**Aim of the task**
Beginning with the line that holds "Task: Visit the DominosAnyWare.com link" and ending with the last line of the entries below, copy every line exactly and nothing else, with the pictures left out.

Stored data
== Segment start ==

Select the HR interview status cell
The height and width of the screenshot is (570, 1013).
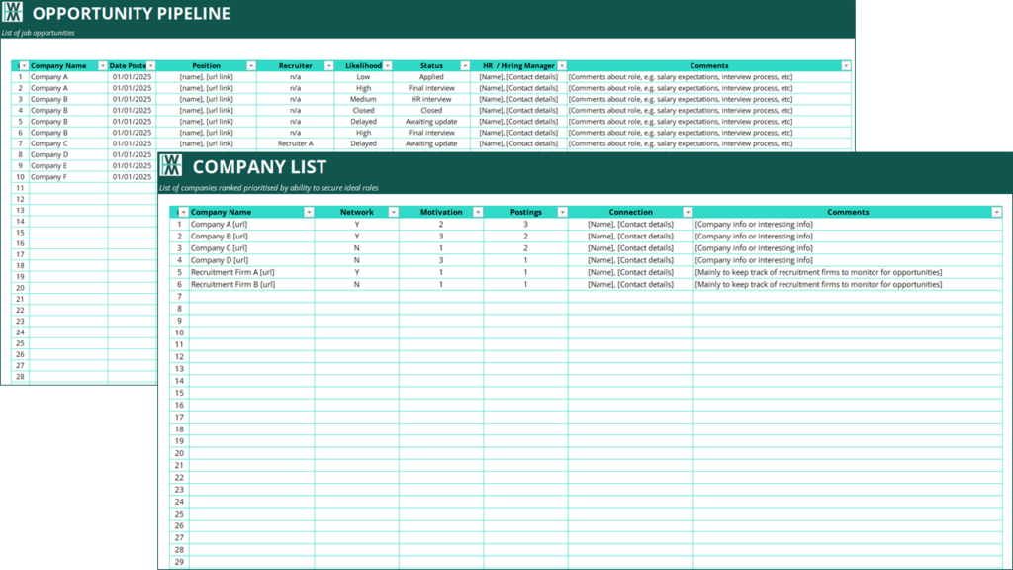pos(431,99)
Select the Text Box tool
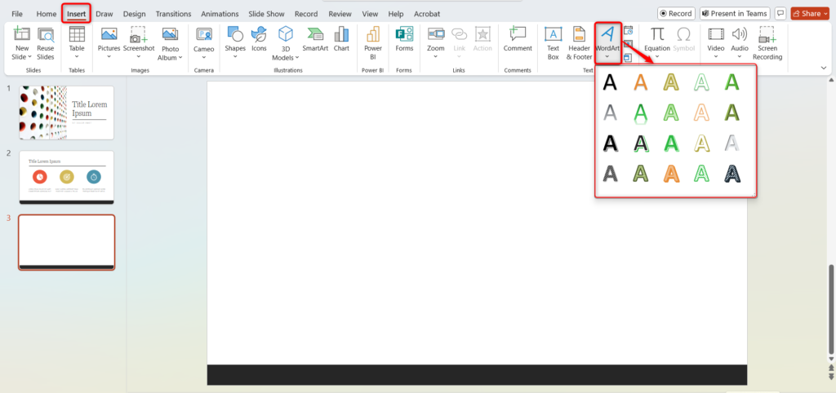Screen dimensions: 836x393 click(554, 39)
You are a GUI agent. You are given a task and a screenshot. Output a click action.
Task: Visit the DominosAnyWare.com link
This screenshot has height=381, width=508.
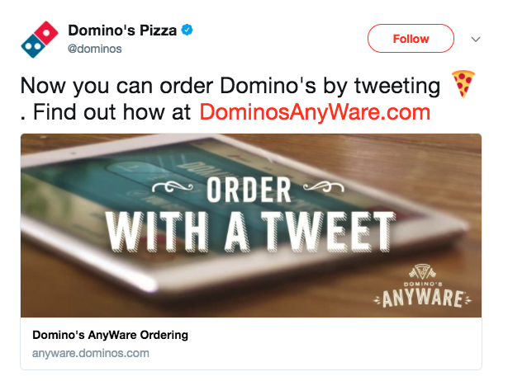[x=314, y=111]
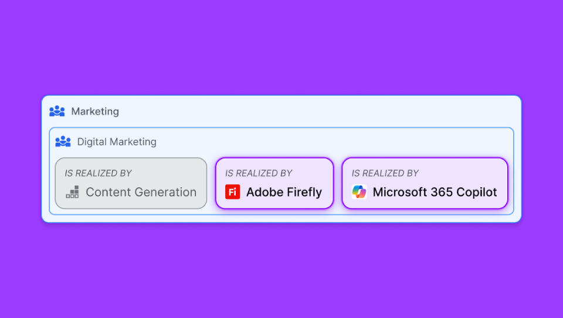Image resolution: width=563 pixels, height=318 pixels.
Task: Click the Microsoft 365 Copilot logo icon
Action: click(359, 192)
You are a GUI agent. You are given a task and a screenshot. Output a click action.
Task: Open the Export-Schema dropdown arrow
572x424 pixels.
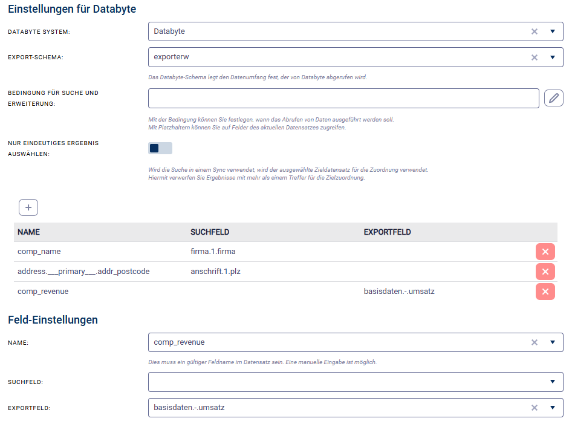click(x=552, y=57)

== Segment end ==

**Solved problem**
Task: Visit the DominosAnyWare.com link
This screenshot has height=381, width=508.
[x=314, y=111]
Image resolution: width=563 pixels, height=318 pixels.
Task: Click the Microsoft 365 Copilot logo icon
Action: click(359, 192)
You are a GUI agent. You are given a task and a screenshot. Output a click action.
Task: Open the Export-Schema dropdown arrow
572x424 pixels.
click(x=552, y=57)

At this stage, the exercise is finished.